In March 2025, Fram spoke out against President Donald Trump's executive order barring transgender people from serving and enlisting in the military. On June 6, 2025, she announced she had been placed on administrative leave, pending separation, under the Defense Department's new ban on transgender service members. She later announced that, per the president's executive order, she was being forced to retire from the military. Fram's retirement was commemorated, along with Lieutenant Colonel Erin Krizek, Commander Blake Dremann, Sergeant First Class Cathrine Schmid, and Chief Petty Officer Jaida McGuire, at a ceremony hosted by the Human Rights Campaign Foundation on January 8, 2026. The retirement ceremony was presided over by retired U.S. Army General Stanley A. McChrystal and featured remarks from Congressman Mark Takano, Congresswoman Sarah McBride, retired Major General Tammy Smith, and Shawn Skelly, the former Assistant Secretary of Defense for Readiness and Force Management.

=== LGBTQ advocacy ===
Fram served as president and board chair of SPARTA Pride, an advocacy nonprofit organization for transgender military personnel, from April 2021 to April 2023. She had previously served for eight years in other leadership roles within the organization.
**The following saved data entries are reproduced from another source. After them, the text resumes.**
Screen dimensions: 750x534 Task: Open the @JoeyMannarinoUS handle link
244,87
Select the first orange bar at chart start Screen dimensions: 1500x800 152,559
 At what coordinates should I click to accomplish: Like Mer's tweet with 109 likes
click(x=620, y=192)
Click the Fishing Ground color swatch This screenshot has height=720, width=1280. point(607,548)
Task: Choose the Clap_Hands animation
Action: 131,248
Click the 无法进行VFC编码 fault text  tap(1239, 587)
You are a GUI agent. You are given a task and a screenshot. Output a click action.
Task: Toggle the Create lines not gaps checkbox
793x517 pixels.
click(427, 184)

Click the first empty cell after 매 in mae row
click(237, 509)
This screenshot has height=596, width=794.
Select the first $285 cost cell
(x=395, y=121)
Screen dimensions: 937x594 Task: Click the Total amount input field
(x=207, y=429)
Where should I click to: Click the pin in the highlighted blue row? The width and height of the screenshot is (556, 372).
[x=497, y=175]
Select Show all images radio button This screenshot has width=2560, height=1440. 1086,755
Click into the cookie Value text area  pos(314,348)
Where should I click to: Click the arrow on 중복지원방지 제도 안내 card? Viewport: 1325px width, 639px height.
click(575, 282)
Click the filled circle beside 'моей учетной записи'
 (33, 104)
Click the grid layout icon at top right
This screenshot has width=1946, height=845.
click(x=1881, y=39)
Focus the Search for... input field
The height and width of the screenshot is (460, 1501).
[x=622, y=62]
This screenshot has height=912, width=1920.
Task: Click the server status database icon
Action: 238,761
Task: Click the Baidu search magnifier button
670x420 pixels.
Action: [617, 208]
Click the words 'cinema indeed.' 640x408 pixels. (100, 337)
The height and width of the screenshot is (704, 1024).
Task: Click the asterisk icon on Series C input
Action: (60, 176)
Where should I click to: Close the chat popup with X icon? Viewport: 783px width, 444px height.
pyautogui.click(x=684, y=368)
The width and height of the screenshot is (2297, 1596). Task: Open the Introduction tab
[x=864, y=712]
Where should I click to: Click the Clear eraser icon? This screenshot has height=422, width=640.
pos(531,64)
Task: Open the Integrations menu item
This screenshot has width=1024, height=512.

She was awarded the LGBTQ+ Annual Recognition Award for Engineering by Out to Innovate in 2022. In October 2024, Fram was included in Outs Out 100 list recognizing LGBTQ+ people for their achievements.

=== Writing ===
Fram worked as an editor of the 2021 book With Honor and Integrity: Transgender Troops in Their Own Words and its 2025 sequel, With Valor and Visibility: The Next Chapter of Transgender Service in 2025. In 2024, she co-authored the book Forging Queer Leaders: How the LGBTQIA+ Community Creates Impact from Adversity.

=== Politics ===
On January 20, 2026, Fram announced her candidacy for Congress, filing in Virginia's 11th congressional district. She ran as a Democrat and her campaign was managed by Sabrina Bruce. Due to expected redrawing of Virginia's congressional districts, Fram announced that she would run for whichever district her residence is placed in for the 2026 U.S. House election. She was placed in the 11th congressional district and is running against incumbent Congressman James Walkinshaw in the Democratic primary. During her campaign, she spoke out against the killings of Renée Good and Alex Pretti by Immigrations and Customs Enforcement (ICE) officers and participated in an anti-ICE protest in Reston, Virginia. Her campaign is running on improvements to federal government services, strengthening national security, foreign diplomacy reform, LGBTQ+ rights, Veterans support, less government interference in local schools, and economic improvements. She has been endorsed by the nonprofit organization Advocates for Trans Equality, by former Assistant Secretary for Health Rachel Levine, and by Frank Kendall, the former United States Secretary of the Air Force during the Biden Administration. On May 13, 2026, she announced that she was ending her campaign.

== Personal life ==
Fram lives in Northern Virginia. She and her wife have two children. She was diagnosed with a rare form of abdominal cancer and underwent surgery and chemotherapy to treat it. Fram came out as a transgender woman in 2016. She transitioned while in a command position, serving through the re-imposition of the transgender military ban from 2019 to 2021.